Harvest Beat Is Seattle’s New Vegan Standard-Bearer

You’ve really got to wonder what a visitor from anywhere right of the Left Coast would make of Harvest Beat. The food we’ll get to in a moment. Our tourist, however, might not. All the woo-woo it comes wrapped in—the phone message bidding callers to “walk in light,” the blessing before the meal, the ritual ringing of the gong—could very well send him backing toward the exits.

Any local who hears that Harvest Beat is the reincarnation of Sutra, however, will smile knowingly. For seven-plus years the artful little Wallingford house with the well-fluffed aura enjoyed a quiet but ferociously devoted following among vegetarians for co-owner and chef Colin Patterson’s five-course vegan dinners, which consistently blew up the myth of a vegan’s limited claim on sumptuousness. Patterson’s food was so satisfying and lush, omnivores wanted to eat there. (Herbivores wanted to live there.) So when its owners—Patterson and his wife, Amber Tande, plus childhood friend Aaron Geibel and his wife, Jan—announced that new development was forcing Sutra to close, you could almost hear a city bursting into low-sodium tears. 

Until Harvest Beat opened up the street.

Turns out while Patterson and Tande were moving to Leavenworth—to open their forthcoming restaurant Mana—the Geibels were looking for another space in Wallingford.

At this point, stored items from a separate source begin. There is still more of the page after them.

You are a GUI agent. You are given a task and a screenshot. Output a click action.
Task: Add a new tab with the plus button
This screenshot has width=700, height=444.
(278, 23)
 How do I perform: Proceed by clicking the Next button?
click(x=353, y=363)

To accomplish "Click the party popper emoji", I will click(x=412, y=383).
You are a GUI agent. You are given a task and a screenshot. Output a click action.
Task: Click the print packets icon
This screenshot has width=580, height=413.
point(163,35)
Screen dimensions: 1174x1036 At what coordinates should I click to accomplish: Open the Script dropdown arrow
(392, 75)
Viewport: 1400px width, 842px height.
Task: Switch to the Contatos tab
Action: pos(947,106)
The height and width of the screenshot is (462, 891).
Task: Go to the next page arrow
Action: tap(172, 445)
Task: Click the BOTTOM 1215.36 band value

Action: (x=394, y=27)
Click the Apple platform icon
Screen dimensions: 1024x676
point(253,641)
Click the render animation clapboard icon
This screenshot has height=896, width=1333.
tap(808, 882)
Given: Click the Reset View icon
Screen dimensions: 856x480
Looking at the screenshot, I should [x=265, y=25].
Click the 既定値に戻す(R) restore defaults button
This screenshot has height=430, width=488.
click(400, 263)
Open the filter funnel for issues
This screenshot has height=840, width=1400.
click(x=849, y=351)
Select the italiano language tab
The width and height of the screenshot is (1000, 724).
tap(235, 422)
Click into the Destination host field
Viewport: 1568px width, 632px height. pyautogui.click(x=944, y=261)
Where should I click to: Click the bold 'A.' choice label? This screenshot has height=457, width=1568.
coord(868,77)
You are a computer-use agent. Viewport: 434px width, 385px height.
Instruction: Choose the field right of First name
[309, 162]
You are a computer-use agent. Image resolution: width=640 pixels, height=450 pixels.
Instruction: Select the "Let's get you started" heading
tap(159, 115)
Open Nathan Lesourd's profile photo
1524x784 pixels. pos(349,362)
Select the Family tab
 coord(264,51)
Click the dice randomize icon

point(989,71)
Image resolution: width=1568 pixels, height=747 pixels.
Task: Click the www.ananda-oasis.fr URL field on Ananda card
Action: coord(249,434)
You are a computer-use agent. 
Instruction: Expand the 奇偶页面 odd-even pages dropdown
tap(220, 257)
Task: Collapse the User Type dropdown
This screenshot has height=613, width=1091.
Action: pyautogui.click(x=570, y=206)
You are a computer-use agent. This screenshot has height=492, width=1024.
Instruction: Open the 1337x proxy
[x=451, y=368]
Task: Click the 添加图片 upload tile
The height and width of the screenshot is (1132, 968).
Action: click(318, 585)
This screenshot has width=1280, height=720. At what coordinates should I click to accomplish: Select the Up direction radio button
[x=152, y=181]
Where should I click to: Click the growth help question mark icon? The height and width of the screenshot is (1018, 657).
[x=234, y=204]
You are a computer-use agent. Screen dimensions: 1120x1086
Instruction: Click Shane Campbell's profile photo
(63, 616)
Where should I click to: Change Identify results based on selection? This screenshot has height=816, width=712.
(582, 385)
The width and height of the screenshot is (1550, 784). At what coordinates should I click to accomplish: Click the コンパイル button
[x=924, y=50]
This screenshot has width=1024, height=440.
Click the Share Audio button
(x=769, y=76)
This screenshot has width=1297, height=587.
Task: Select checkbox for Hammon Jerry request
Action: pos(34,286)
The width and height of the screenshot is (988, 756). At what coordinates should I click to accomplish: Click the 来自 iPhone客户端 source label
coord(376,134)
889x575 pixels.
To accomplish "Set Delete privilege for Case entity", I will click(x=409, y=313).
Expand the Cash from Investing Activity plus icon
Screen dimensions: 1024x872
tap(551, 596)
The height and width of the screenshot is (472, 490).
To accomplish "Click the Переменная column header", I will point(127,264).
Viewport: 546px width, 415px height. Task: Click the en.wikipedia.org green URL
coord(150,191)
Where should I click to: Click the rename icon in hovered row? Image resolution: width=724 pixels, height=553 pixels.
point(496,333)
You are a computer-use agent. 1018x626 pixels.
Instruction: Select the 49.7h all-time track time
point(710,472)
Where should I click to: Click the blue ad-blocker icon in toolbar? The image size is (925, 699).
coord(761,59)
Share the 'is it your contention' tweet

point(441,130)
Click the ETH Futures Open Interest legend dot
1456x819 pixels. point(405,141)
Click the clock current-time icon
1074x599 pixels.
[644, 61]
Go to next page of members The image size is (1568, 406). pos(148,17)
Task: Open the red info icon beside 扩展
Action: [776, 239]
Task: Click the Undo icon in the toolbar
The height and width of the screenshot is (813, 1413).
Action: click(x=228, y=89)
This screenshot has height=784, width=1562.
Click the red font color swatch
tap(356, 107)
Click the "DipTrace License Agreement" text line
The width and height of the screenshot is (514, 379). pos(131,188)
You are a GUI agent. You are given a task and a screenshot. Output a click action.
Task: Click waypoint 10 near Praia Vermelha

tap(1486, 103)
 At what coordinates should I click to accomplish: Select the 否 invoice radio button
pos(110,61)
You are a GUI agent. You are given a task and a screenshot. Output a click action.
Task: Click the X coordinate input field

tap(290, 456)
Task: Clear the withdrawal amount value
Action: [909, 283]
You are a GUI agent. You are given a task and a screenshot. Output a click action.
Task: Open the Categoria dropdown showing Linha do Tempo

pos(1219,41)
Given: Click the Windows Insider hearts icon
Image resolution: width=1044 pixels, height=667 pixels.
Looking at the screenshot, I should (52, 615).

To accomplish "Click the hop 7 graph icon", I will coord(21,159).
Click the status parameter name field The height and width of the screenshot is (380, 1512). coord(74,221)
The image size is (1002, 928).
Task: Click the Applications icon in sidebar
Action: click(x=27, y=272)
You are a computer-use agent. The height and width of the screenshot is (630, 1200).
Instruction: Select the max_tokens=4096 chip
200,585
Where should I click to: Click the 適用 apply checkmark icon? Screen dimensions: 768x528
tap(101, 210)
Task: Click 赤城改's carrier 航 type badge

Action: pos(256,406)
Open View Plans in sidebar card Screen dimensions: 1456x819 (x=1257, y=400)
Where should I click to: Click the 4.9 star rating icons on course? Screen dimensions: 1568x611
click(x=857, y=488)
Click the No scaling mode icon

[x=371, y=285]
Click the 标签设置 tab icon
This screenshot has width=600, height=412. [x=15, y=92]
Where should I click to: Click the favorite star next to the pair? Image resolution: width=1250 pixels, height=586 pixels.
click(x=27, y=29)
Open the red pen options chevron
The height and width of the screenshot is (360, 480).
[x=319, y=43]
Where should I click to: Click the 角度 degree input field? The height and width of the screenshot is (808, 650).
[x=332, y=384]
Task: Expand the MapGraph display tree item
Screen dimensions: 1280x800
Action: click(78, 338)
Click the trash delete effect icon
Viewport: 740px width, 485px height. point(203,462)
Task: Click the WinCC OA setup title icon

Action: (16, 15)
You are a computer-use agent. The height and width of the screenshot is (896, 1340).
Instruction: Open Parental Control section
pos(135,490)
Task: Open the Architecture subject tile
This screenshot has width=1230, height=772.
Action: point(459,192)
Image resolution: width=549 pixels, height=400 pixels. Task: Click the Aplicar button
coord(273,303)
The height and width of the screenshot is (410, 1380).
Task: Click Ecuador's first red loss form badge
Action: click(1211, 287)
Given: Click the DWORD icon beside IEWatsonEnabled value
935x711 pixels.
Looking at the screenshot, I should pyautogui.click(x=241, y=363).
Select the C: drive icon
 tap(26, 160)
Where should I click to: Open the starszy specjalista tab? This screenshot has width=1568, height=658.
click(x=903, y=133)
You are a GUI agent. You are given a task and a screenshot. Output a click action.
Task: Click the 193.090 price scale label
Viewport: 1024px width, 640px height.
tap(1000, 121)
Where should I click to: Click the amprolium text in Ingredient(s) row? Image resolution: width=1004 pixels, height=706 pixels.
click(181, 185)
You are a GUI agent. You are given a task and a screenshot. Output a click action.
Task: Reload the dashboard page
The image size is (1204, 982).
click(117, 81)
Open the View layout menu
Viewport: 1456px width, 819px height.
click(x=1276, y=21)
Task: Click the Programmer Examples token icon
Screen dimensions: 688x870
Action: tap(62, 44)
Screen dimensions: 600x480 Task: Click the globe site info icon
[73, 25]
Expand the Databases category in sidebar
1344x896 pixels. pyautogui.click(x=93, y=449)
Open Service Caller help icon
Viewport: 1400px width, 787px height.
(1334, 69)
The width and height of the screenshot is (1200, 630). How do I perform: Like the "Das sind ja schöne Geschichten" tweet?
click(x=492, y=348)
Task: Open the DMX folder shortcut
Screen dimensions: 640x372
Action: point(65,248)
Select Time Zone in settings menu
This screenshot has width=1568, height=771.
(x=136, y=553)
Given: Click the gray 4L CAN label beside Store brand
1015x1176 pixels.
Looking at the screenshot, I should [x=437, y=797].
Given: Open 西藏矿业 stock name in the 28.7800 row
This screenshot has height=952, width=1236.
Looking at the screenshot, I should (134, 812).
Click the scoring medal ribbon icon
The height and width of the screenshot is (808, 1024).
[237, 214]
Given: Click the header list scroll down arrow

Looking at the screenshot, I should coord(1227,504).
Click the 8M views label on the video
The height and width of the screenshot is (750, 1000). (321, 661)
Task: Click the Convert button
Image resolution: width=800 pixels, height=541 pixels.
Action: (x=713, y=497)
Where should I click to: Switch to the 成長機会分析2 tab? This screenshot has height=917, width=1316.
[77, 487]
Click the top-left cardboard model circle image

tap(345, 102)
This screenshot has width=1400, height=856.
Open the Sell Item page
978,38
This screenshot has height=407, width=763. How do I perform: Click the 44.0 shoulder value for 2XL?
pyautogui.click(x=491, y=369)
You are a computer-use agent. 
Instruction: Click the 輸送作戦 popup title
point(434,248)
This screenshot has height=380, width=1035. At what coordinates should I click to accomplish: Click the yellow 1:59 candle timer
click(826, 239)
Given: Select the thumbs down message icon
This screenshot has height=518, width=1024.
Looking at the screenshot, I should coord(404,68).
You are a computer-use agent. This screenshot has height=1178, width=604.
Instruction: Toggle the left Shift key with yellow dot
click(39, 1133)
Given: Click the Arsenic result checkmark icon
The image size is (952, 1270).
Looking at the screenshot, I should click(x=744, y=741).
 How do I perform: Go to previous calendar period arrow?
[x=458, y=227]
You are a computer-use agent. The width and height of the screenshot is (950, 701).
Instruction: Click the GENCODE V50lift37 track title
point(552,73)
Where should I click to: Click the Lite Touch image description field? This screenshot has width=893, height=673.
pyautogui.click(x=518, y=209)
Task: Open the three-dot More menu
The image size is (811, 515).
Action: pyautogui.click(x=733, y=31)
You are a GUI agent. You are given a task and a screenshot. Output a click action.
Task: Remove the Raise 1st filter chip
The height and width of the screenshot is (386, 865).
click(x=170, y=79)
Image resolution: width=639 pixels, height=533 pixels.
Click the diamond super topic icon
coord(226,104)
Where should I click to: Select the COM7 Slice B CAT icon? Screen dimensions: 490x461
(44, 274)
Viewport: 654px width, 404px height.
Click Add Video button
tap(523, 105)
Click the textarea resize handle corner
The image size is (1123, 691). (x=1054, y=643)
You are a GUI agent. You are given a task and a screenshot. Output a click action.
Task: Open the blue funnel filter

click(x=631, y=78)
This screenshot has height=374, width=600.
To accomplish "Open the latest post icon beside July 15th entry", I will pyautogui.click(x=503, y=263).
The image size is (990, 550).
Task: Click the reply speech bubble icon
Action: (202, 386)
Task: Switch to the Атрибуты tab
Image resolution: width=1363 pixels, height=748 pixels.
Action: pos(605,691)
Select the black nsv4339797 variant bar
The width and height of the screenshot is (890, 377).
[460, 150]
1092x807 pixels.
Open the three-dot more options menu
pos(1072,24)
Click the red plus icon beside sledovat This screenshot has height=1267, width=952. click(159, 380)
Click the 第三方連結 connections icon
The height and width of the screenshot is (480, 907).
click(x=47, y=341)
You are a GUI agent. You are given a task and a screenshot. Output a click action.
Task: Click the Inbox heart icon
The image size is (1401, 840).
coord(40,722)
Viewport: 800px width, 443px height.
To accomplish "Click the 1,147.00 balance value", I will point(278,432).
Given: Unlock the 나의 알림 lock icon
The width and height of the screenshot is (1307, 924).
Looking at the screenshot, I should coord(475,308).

They found the shuttered Satay, much larger, and reunited Sutra’s old crew, including Patterson’s longtime deputy chef, Joe Ianelli. Within three months of Sutra’s last meal, Harvest Beat was vibrating to its new energies. 

And vibrate they do. We arrived for our evening seating (there’s one a night, Wednesday through Sunday) to a startlingly avid welcome from Aaron Geibel, an earnest guy whose breathless enthusiasm finds parallel in this city’s most voluble, and least punctuated, menu. (As in: Wild foraged stinging nettle gnocchi in a leek garlic grilled abalone mushroom broccolini ragu with an urfa biber sweet potato hempseed sauce finished with fried nettles and microradish.) As a child galloped about his legs, Aaron led us through the crisply appointed main dining room to an upper area, whose plywood floors and overlit panorama of the industrial kitchen were a little deflating.

If Sutra was a tidy boite with a pretty aesthetic, Harvest Beat feels more like a meandering fixer with unfinished projects and hippie art. (One of the projects is the patio out back, which should be roaring by summer, along with longer-term plans like a rooftop vertical garden and a juice bar.) Still, under the glow of candlelight and the Geibels’ obvious sincerity, the setup holds a whiff of formality. Aaron details the five set courses (they change every couple weeks) and diner’s choice of either alcoholic or nonalcoholic pairings (both underpriced). He, ahem, rings a gong.

A certain kind of cynic will find the gong show, with its moment of gratitude, unbearable. The gong looks more like a gas canister, and Geibel’s blessing thanking the farmers for their hard work might benefit from a rephrase of the part thanking “all the hands that touched the food.” (I kept wondering how many of them had scrubbed in 130-degree water for a minimum of 20 seconds.) 

But for this cynic, the ritual upholds a set of values so counter to the arrogance of prevailing restaurant culture, they’re as refreshing as a sorbet course. Harvest Beat is proudly uncool, willing to wax openly corny about something all worthy kitchens feel corny about: reverence for the producers. My hat is off to any restaurateur who broadcasts that reverence into a uniting moment with his diners.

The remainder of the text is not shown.